There is room enough for both in this remarkable novel, which utilizes a man’s fall from grace as its template. Theron and his wife Alice are fresh faces, both eager for social distinction. Yet they are a relatively unsophisticated couple, balancing pressure from church elders on one side, and the financial constraints of ministering to a poor community like Octavius, significantly populated by Irish Catholics, they themselves under the possibly less than benevolent authority of Father Forbes.
Theron falls under the influence of Forbes after visiting the home of a mortally injured worker, where he meets Celia Madden, a classic femme fatale whose family falls under the rubric of local American gentry. Celia is roughly comparable to a younger Hedda Gabler, but where Hedda’s dark impulses lead invariably to self-destruction, Celia’s lead to the corruption of a man’s calling and beyond.
Besides that of Father Forbes, Celia’s clique contains the Darwin-ish Dr. Ledsmar, and in tandem the trio bandy Reverend Ware about like a fresh amusement, at first with good humor, then with an increasing sense of affront, one which Theron believes he can control.

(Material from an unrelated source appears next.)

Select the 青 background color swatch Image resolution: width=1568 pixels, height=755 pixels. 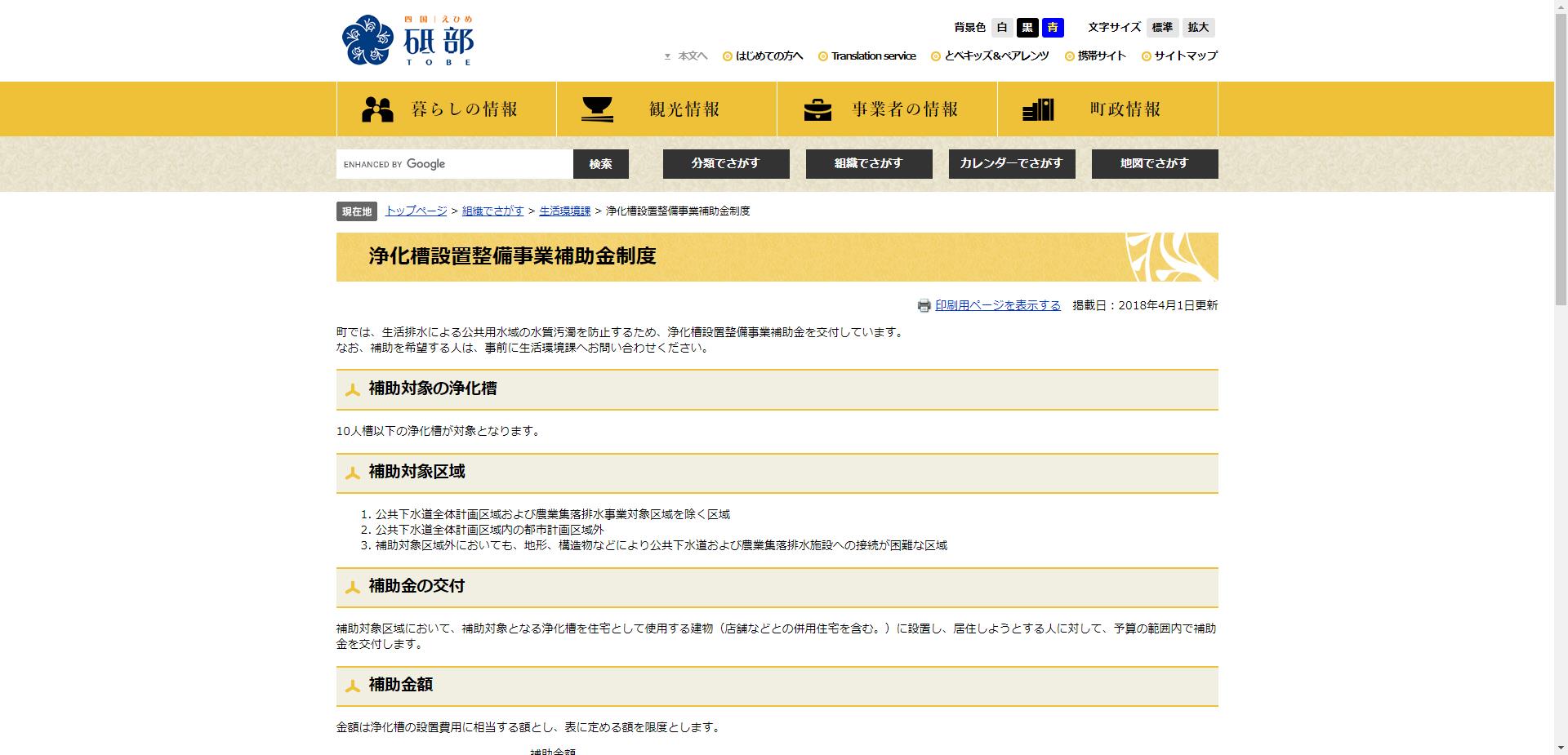[x=1054, y=27]
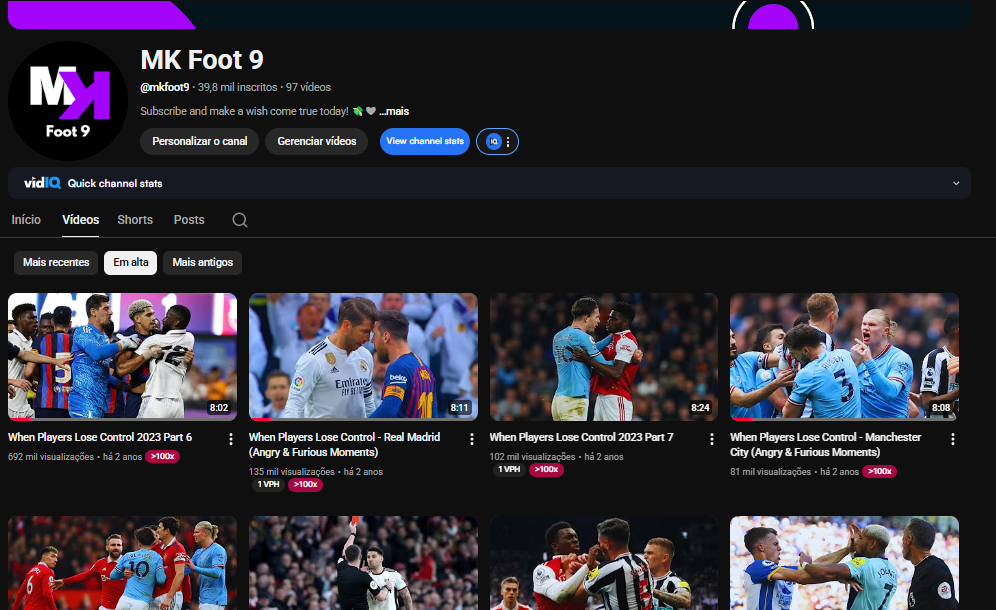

Frederic lived a scandalous life. Joseph Conrad deemed him to be “a gross man who lived grossly and died abominably,” a notorious turn of phrase containing a backhanded jab of envy, but if Harold Frederic’s appetites were too large for the age in which he lived, they nonetheless enabled him to be a unique observer of how American fundamentalism merged with avarice and status to give us the country we have today, chasing after Jesus in glitter domes. Both the man and the work deserve more sustained canonical attention.